Universalis

Should the Catholic Church employ more professional laypersons?

One of the issues brought up in a previous post was that the Catholic Church should attract more professionals by offering them a higher pay. I would like to address this issue, as suggested by Chris, by bringing it up in a separate post.

FIRSTLY, the Catholic Church does employ a good number of people already, some with years (or decades) of experience in their field, often a very specific field, such as in pastoral care. Many of the people employed in the Catholic Church have a job scope that is specific towards the Catholic Church's needs, and there are very few people who meet those qualifications, regardless of their job experience in the secular world.

For example, if the diocese is looking for a highly qualified catechist, it would not offer an attractive pay even if its applicants are former teachers and lecturers of many years of experience, simply because while their experience in the secular world is of some use, they lack the specificity required in that particular job.

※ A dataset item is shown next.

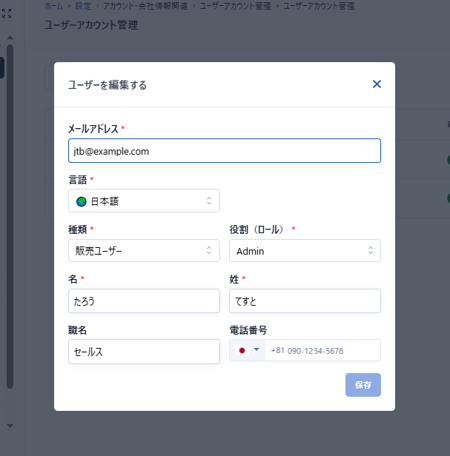Expand the 種類 dropdown showing 販売ユーザー
The width and height of the screenshot is (450, 456).
(x=144, y=250)
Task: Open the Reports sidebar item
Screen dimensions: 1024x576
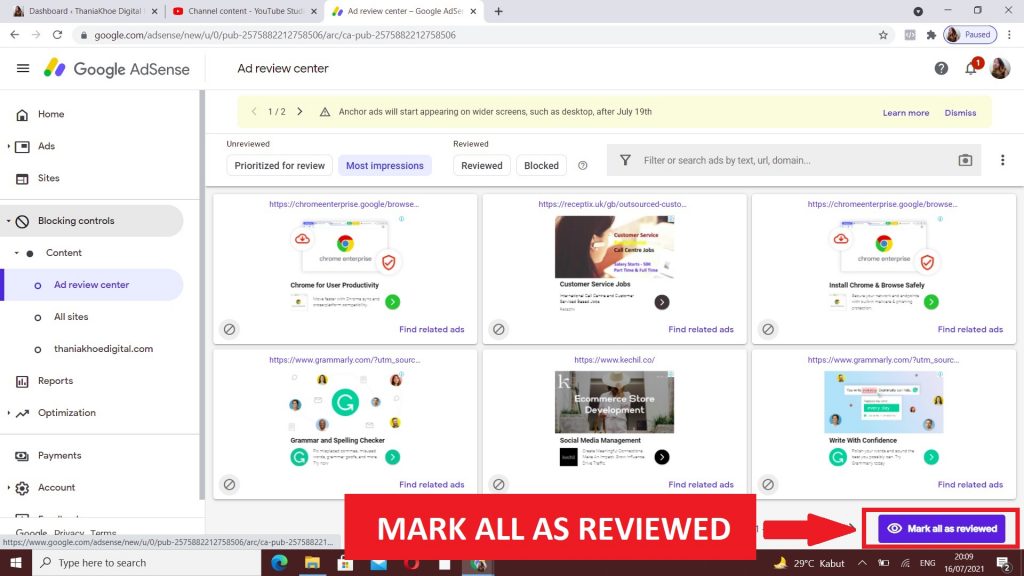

It is more than a mere job switch, it is closer to a career switch, since the aim, regardless of the job, tends to be quite different. As such, why should the Church pay a professional an attractive pay, if his profession is not exactly what the Church is looking for? Using the example of catechist, only one who has been trained in the specific field of catechism deserves such a pay.

SECONDLY, I certainly do believe that the majority of Church employees are already receiving a reasonable pay. If not, how would they be able to survive this long in such a job? Furthermore, how many Church employees have left their job solely because they are not being paid enough? None that I know of. Can anyone give a figure?

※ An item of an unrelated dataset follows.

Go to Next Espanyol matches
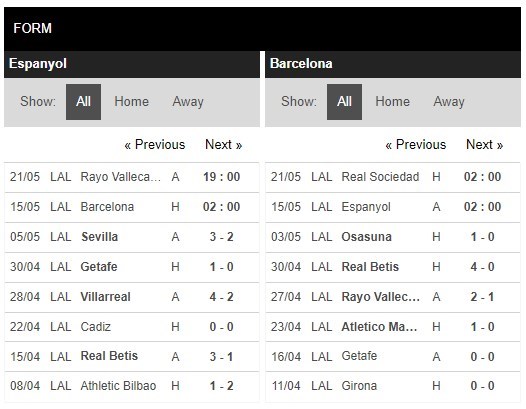pos(223,145)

In the secular world, it would seem that many people never seem satisfied with their pay. People often leave their job for another because of a higher pay.

Some questions raised on this issue are:

- Is working in the Church just another job?
- How much does one consider a reasonable pay?
- Could one do with a lower pay by cutting down on unnecessary forms of expenditure, for example?

If insufficient pay really is the issue that makes working in the Church unattractive to some people, then I would say the reason for wanting to work in the Church is somewhat questionable. After all, what Church employees are paid is already reasonable, as shown in their length of employment. What may be a reasonable pay to some may be too low for others, but this is a subjective matter. Church employees have and still show that the Church does provide for them reasonably well.

THIRDLY and perhaps most importantly, a professional layperson is more valuable to the Church by being a Christian where he is in the professional world, than by being working in the Church. The laity is the front line of the Church in the world. If he is indeed a professional and good at what he does, then he will definitely do more good out there than working in the Church.

In an ideal situation, positions within the Catholic Church should be filled up by religious and priests. These minister to the laity, who in turn carry out the work of evangelisation. But we are not in an ideal situation, and we have far too few religious and priests, hence the need to hire laity to fill up roles that should rightfully be filled by the religious and priests.

The professionals, by virtue of their capabilities, belong in the secular world where they do the Church the most good there. This is, after all, the mission of the laity.

IN SUMMARY, the points are:

1. Lack of specificity in profession does not justify an attractive pay.

2. Using a higher pay to attract better workers raises the question of motive of working in the Church.

3. The mission of the laity is to be a Christian in the world. Professionals, by virtue of their capability, do the most good for the Church in the secular world.

What are your thoughts on this?

3 comments:

Nick Teo said...

What I think the question to ask is, what are the needs of this church. Are there any needs which the church can identify.

Once there is a demand, then we will look for the supply. Apparently, the church and authorities refuses to acknowledge the needs of the church. Or rather I suspect is the over-reliance and abuse of the religious people to do everything that is directly or remotely linked to the church.

If I were to give one single suggestion for the church, is to have a proper college to provide adequate competence, and accept the fact that part-time can never be as useful as full-time.

I disagree that once people see full-time people around and they will stop serving. Look around at all the so-called charities, the volunteers work hand in hand with the full-timers. With adequate rules and regulations around, everyone will be able to co-exist.

No one is saying that the religous will be replaced, in fact we need them around to provide spiritual guidance. And in fact, with full-timers around, these spiritual leaders will be able to finally do the only thing no lay person can do, provide spiritual advices.

Daniel said...

Ah yes, that is a good question: What are the needs of the Church? You didn't seem to mention very many.

Let's take a look at your one suggestion. Can you expand on your suggestion? Why is there a need for a Catholic college? How much does it cost to build one, and is that economically feasible? How will it be run? How does a Catholic college serve the nation? This are just some questions that come to mind. Feel free to elaborate on your suggestion.

Regarding what you disagree about, I have no clue what or who you are disagreeing with. Can you please explain?

Lastly, I disagree that religious are the only ones capable of providing spiritual advice. Take for example, the Life Direction Team, which is made up of both religious and laypeople who offer spiritual companionship and direct individual silent retreats.

ChrisYeo said...

Hi Nick,

I don't think that Daniel's questions have been adequately answered. The answer is still somewhat ambivalent: Should the Catholic church here hire lay workers? What are the specific needs of the church? What are the roles that are needed? Why are professional laypersons necessary?